Wahr ist hingegen, dass in einer effektvollen Eingangsszene ein Körper zu viel bei einer Grubenrettungsübung gefunden wird. Das ist die märchenhaft friedvoll daliegende Leiche der Dorfschönheit, deren Vater mit Macht und Geld bisher alles im Ort erreichen konnte für sein Kind, seine Familie. Wie der Dorfpolizist Muck die schlimme Nachricht überbringt, lässt Prochaska die Kamera nicht mit rein. 

Alles soll nun rasch über die Bühne gehen, der Muck hat auch kein Misstrauen, schickt jedoch eine im Moos gefundene Blutprobe dennoch pflichtgetreu ein. Er und sein Kollege haben noch nie eine Blutprobe aus dem Moos genommen, aber es gibt so ein Köfferchen und darin ein Röhrchen dafür. Nicht zum ersten Mal in der Serie zeigen die Österreicher einen beiläufigen Humor, wie man ihn gerne öfter auch sonntagabends im Tatort sehen würde. 

Muck erfährt dann während der Beerdigung, dass eine Leichenobduktion angeordnet ist. Gerade wird der Sarg heruntergekurbelt. Wie soll das gehen, fragt Muck unglücklich. Er bekommt es hin. Muck ist nicht ohne. Hafner und Weingartner widerstehen sogar der Versuchung, seinen wunderbaren Namen so oft zu nennen, wie es hier jetzt natürlich doch geschieht.

Man merkt schon: Es geht um die Atmosphäre, bedrohlich und heimelig zugleich.
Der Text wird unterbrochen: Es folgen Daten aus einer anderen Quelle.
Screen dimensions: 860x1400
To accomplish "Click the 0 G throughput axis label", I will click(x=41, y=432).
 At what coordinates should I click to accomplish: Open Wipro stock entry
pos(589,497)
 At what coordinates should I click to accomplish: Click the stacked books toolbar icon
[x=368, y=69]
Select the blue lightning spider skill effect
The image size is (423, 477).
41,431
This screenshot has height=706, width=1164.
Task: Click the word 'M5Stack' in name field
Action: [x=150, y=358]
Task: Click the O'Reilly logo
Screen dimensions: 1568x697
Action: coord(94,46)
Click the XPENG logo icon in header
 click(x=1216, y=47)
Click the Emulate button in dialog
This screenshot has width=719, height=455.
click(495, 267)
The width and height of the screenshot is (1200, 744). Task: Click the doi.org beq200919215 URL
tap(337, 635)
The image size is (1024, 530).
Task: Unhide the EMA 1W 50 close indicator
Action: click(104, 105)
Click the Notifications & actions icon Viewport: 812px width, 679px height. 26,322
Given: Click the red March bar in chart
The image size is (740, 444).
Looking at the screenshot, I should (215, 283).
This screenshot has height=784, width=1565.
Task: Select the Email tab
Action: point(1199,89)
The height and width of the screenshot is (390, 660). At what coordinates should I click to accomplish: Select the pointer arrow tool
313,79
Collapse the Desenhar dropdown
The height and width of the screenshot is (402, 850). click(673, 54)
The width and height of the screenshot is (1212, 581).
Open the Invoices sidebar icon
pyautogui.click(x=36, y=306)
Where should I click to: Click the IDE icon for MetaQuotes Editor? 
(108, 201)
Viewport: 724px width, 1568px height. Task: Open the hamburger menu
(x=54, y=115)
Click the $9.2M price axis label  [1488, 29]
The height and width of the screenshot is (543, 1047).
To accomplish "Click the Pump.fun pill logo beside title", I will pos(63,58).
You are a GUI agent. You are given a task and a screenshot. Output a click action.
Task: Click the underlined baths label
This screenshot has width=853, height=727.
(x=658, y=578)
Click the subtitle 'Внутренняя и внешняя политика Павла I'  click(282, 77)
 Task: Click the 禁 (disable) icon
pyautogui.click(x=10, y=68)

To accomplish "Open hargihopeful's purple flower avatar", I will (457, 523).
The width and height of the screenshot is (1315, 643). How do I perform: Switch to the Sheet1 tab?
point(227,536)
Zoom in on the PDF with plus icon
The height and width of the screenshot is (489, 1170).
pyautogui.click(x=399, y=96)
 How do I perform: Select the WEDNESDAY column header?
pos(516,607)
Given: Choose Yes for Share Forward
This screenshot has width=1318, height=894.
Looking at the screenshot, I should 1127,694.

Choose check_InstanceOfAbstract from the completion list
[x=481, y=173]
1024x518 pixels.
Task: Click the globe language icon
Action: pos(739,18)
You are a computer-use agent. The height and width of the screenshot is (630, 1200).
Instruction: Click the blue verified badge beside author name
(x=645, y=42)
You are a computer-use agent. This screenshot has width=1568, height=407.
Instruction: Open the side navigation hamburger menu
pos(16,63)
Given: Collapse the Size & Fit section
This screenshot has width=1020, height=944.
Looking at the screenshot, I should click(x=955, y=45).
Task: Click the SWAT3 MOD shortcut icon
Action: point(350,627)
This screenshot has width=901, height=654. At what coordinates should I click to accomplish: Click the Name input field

Prochaska lässt mit melancholischen, nicht reiseprospektaffinen Bildern arbeiten. Der traditionellen Tanzveranstaltung, die die Familie der Dorfschönen auf einem Höhepunkt des Glücks zeigt und so arg endet, schaut man in Zeitlupe wie einen Totentanz zu. Das Tal, in das der spitzfindige Klagenfurter Kollege (Simon Hatzl) buchstäblich von oben herab guckt, ist ein verschattetes Idyll. Bezaubernde Volksmusik begleitet derbe Szenen.

Auch geht es um Muck. Muck ist der, der sonst den richtigen Kriminalisten aus der Stadt auf die Nerven fällt: zögerlich, konfliktscheu, viel zu verwickelt. Er sei immer brav gewesen, heißt es über ihn. Gerhard Liebmann spielt ihn vor allem als introvertierten, verbindlichen und zartfühlenden Menschen. Kurz kommt die Leiche ins Bild, lange blickt man in Mucks Gesicht, so dass man mit seinen Augen sieht, wie traurig das ist.

Auf der Beerdigung weint er, die Frau seines Herzens umwirbt er mit nutzlosen Kaffeepäckchen, und seinen Job macht er an sich gut. Ähnlich wie der Tatort-Ermittler aus Münster hat er ferner einen psychedelisch egoistischen Vater, unter dem er still leidet. Dass Muck senior sich dafür auch beim Kärntner FKK-Treff auskennt, ist ermittlungstechnisch relevant, wird aber nicht so breitgetreten wie bei unserem Clownsduo.

Auf die Lösung kann kein vernünftiger Mensch kommen, wohl aber ein abgebrühter Fernsehkrimifreund. Geschenkt.